Dr. Ritter performs innovative toxicology research and teaches "Principles of Toxicology" at the undergraduate level and "Advanced Principles of Toxicology" at the graduate level.
He co-leads the Environmental and Occupational component of the Ontario Health Study (OHS) with Dr. Shelley Harris of Cancer Care Ontario. The OHS is the largest prospective chronic study of its kind ever undertaken in Ontario to study the major causes of chronic disease, most notably cancer. Drs Harris and Ritter’s interests focus on the contribution of environmental exposures to the etiology of chronic disease. The study will recruit about 150,000 participants between the ages of 35 and 69 and follow their health for at least 20 years. The Ontario component is part of a larger national cohort study recruiting about 290,000 participants across Canada. The national cohort study draws on collaboration with many academic institutions from across Canada, with the Ontario component led by Cancer Care Ontario.
Ritter is a Fellow of the Academy of Toxicological Sciences. He received a medal from the World Health Organization in 2006 recognizing his long-term contributions. He strives to better understand how environmental and occupational exposures cause chronic diseases. He is currently a member of the Health Canada experts group advising on the Canadian Longitudinal Study on Ageing, and the importance of environmental exposures. Ritter views his work not as a ‘job’, but as a privilege and opportunity to improve the lives of people everywhere. He finds motivating students and working on interesting projects to be the most rewarding aspects of his career.

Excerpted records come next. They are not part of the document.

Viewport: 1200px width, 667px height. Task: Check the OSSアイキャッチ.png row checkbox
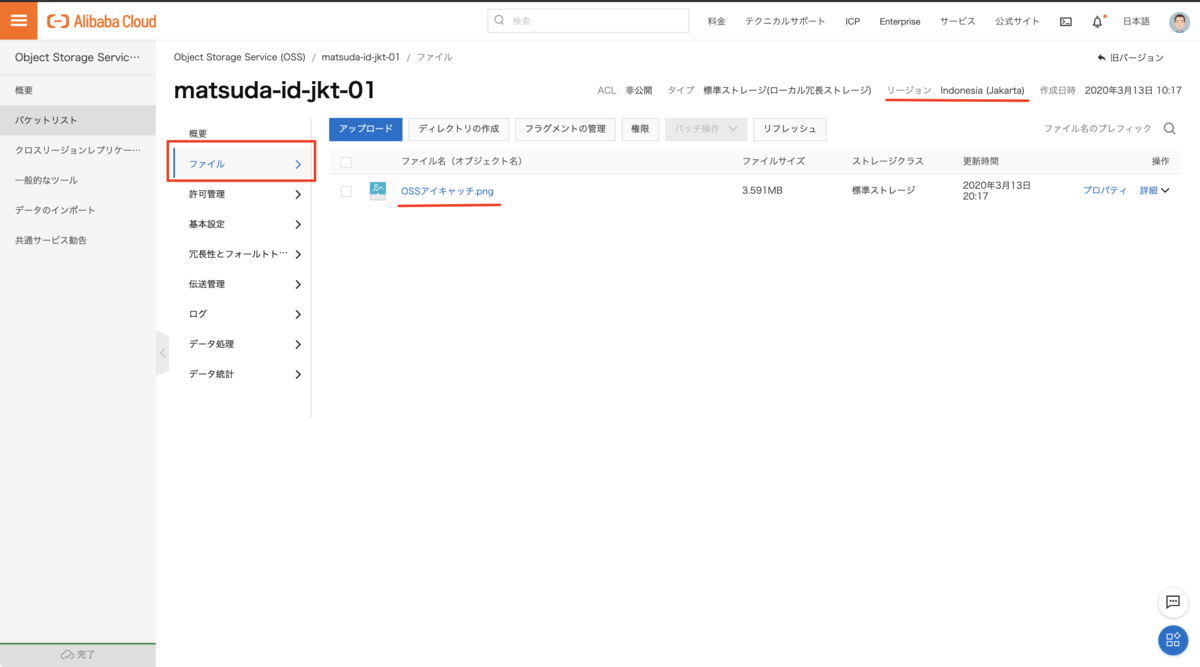pos(346,191)
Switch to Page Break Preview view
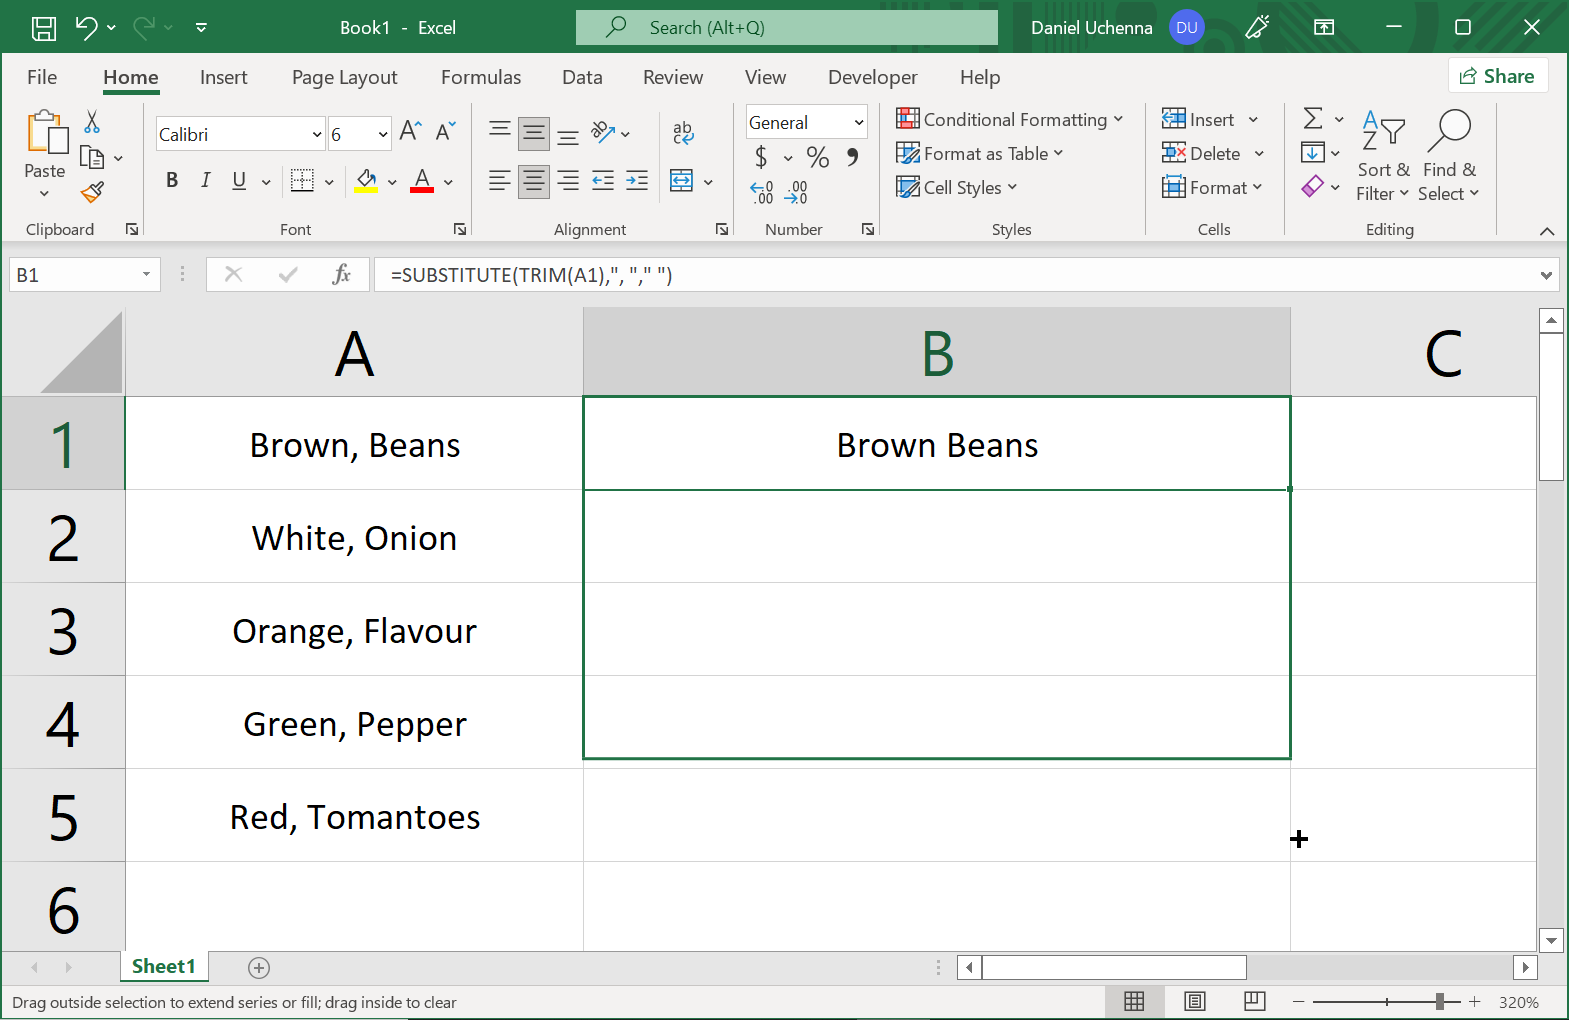Viewport: 1569px width, 1020px height. click(x=1254, y=1001)
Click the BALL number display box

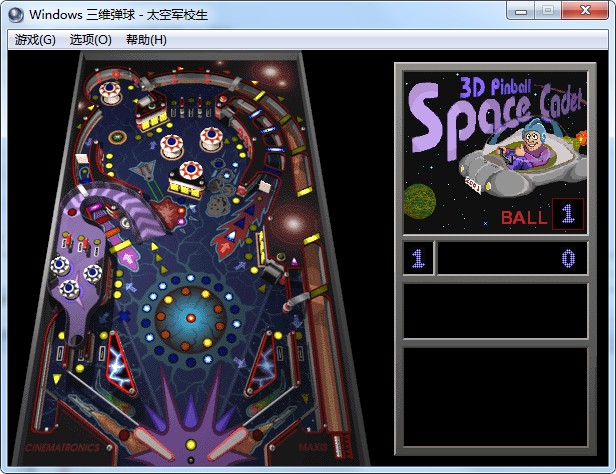pos(568,214)
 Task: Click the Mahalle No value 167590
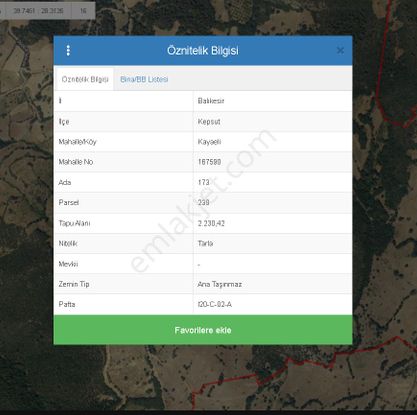tap(209, 162)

Ritter received his MSc from Sir George Williams University (now Concordia University) in 1973 having studied DNA/RNA biosynthesis in plant tissues. In 1977, he completed his PhD at Queen’s University School of Medicine, having looked at the induction of liver cancer following exposure to environmental contaminants. Dr. Ritter completed a Post-Doctoral Fellowship at the Environmental Health Directorate with Health Canada from 1977 to 1979.